WORK TO COMPLETE — Copy nothing but the line with "Given: Open Microsoft Edge from the taskbar" and the lines that follow it to the end of the entries below, and keep the pictures out.

============================================================

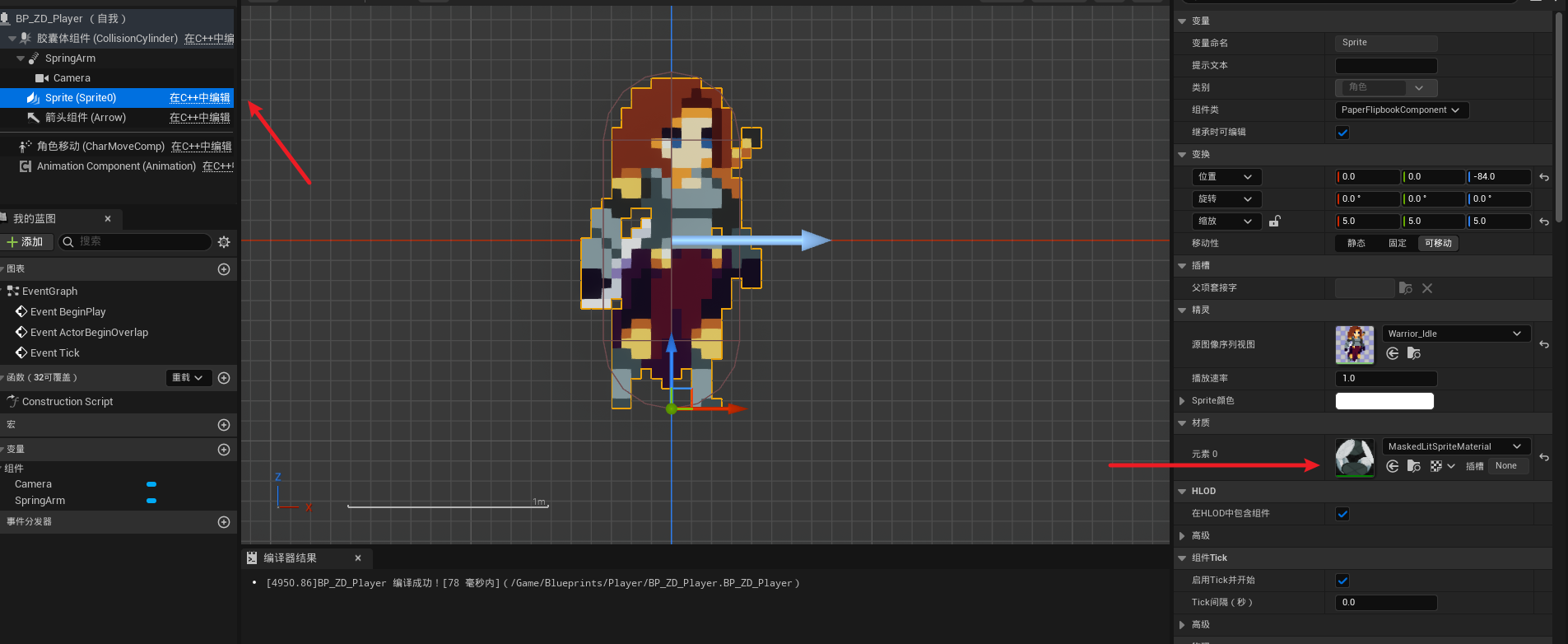Image resolution: width=1568 pixels, height=644 pixels.
Task: Clear the parent socket with X icon
Action: 1427,288
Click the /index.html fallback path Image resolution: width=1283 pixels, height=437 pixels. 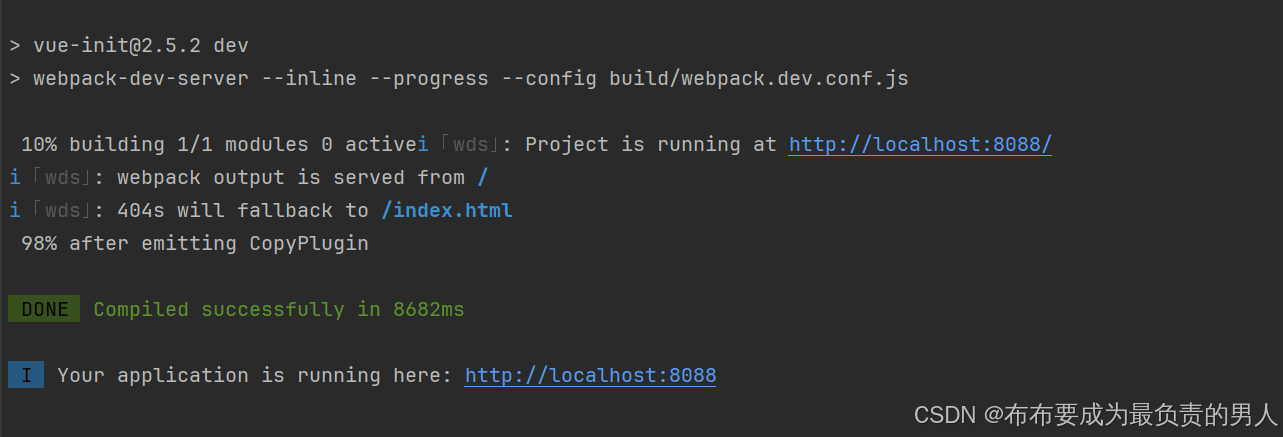tap(447, 210)
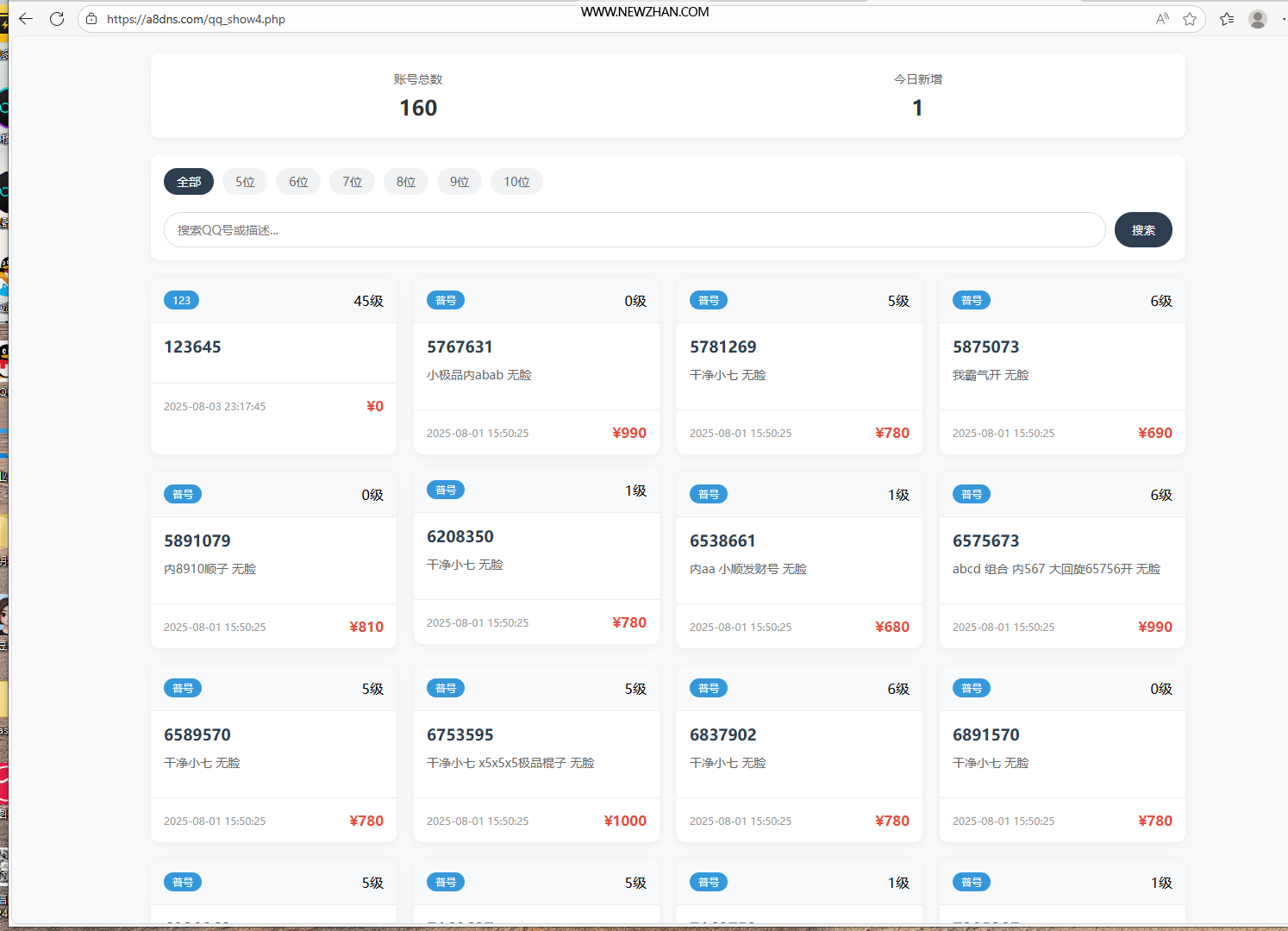Focus the QQ number search field
Image resolution: width=1288 pixels, height=931 pixels.
pyautogui.click(x=634, y=230)
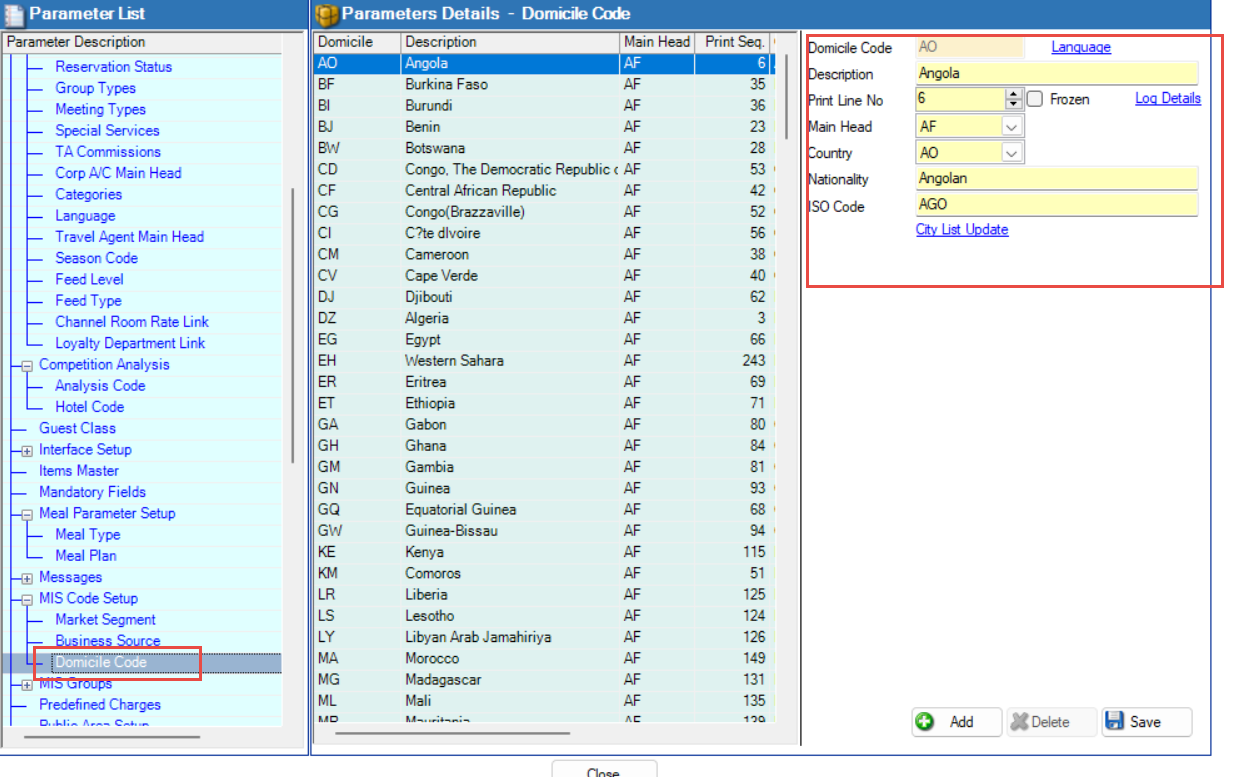The width and height of the screenshot is (1235, 777).
Task: Expand the Interface Setup tree node
Action: 27,451
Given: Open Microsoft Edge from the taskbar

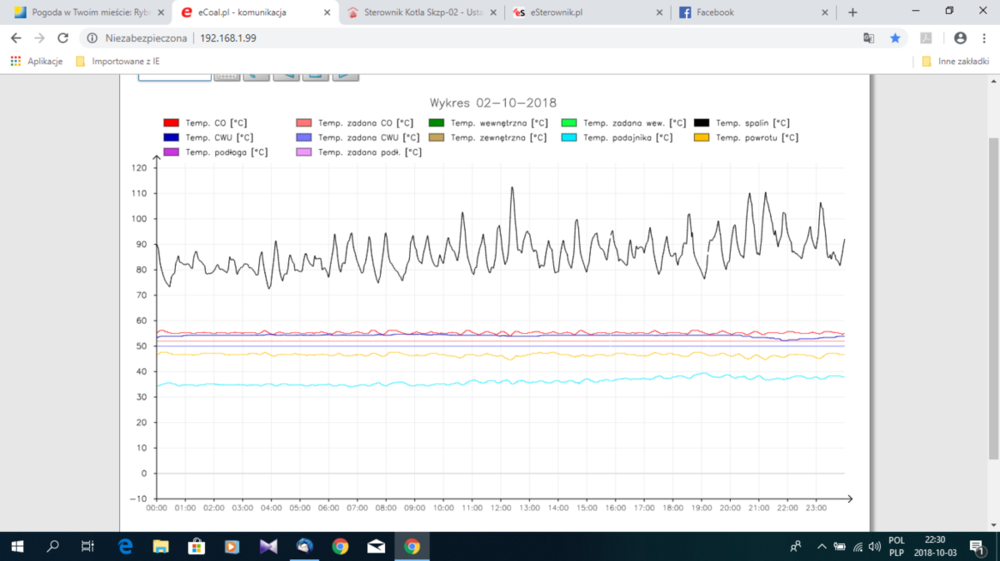Looking at the screenshot, I should [125, 546].

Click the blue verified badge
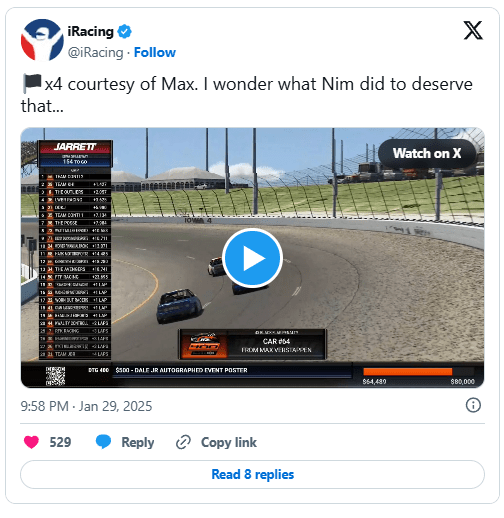[x=125, y=32]
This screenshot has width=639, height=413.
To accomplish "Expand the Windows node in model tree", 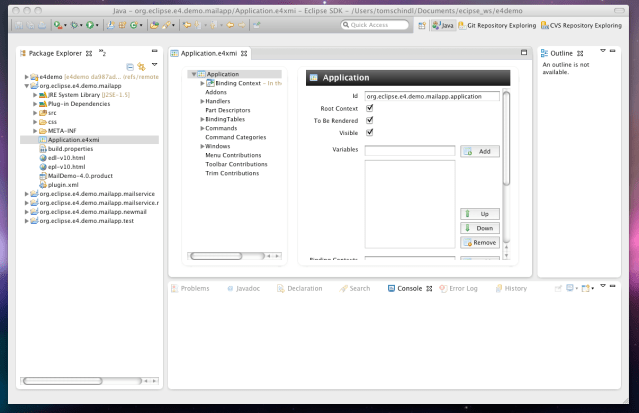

============================================================

YOUR RESPONSE —
Given: Open Microsoft Edge from the taskbar

Looking at the screenshot, I should [125, 546].

Click the blue verified badge
[x=125, y=32]
This screenshot has width=639, height=413.
To accomplish "Expand the Windows node in model tree", 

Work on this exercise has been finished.